**Your objective:** In your reply, write out the records exactly, each line intact.

**Extracted entries:**
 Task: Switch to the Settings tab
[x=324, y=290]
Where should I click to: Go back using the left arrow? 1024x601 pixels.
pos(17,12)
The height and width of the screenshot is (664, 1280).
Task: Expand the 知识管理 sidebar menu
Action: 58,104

**Response to this exercise:**
 Task: Switch to the Settings tab
[x=324, y=290]
Where should I click to: Go back using the left arrow? 1024x601 pixels.
pos(17,12)
The height and width of the screenshot is (664, 1280).
Task: Expand the 知识管理 sidebar menu
Action: 58,104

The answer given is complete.